Common Name: bubblegum fungus
Synonyms: Secotium nubigenum Harkness; Nivatogastrium nubigenum (Harkn.) Singer & Smith
Cap 1.5-5.0 cm broad, subglobose to convex-depressed; margin incurved, typically remaining attached to the stipe at maturity; surface viscid when moist, otherwise dry, covered with light-brown to ochre-brown, appressed fibrils over a cream-buff background, fading in age; context up to 5.0 mm thick at the disc, elsewhere thin, pallid, or yellowish- tawny where injured; odor strongly aromatic, described as similar to "bubble-gum;" taste mild.
Gill tissue consisting of crumpled, dull brown to dark reddish-brown plates and small, irregularly shaped chambers.
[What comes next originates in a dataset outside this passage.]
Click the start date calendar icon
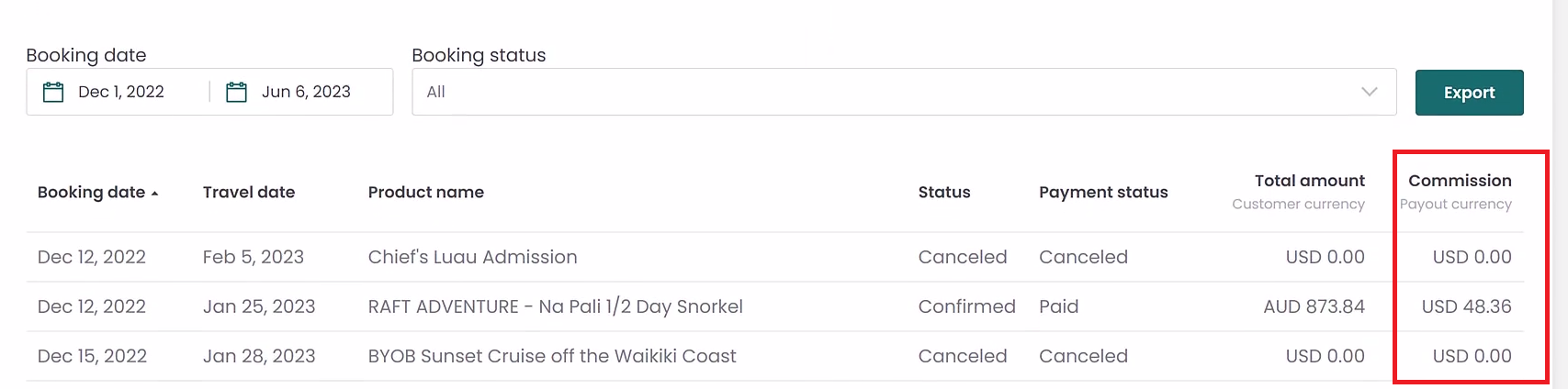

Stipe present or absent; when present 0.5-2.5 cm long, 0.5-1.5 cm thick, short, tough, equal to pinched at the base; surface white, glabrous to cottony-fibrillose; context white, sporadically brown to rusty-brown where injured; veil whitish, membranous, inelastic, with ochre to light-brown fibrils, usually remaining fused to the stipe; annulus absent.
Spores 7.5-9.0 x 5.0-7.0 µm, elliptical, smooth, moderately thick-walled, with an apical germ pore; spores dull brown.
Solitary to scattered on conifer wood in montane areas; fruiting during the spring shortly after snow-melt; common.
Unknown.
Pholiota nubigena is a common snowbank species, distinctive because of its secotioid development and lignicolous habit. Typical of secotioid species, the cap usually remains attached to the stipe at maturity, while the "gills" consist of crumpled tissue, no longer capable of producing a spore print. Species from a number of gilled mushroom genera have adopted this type of development, presumably an adaptation to the dessicating conditions often seen in the Sierra. Cortinarius pinguis is similar, but fruits in the fall, is terrestrial, and lacks a strong aromatic odor.
Molecular evidence has shown that this secotioid taxa belongs in the genus Pholiota, where it is now placed.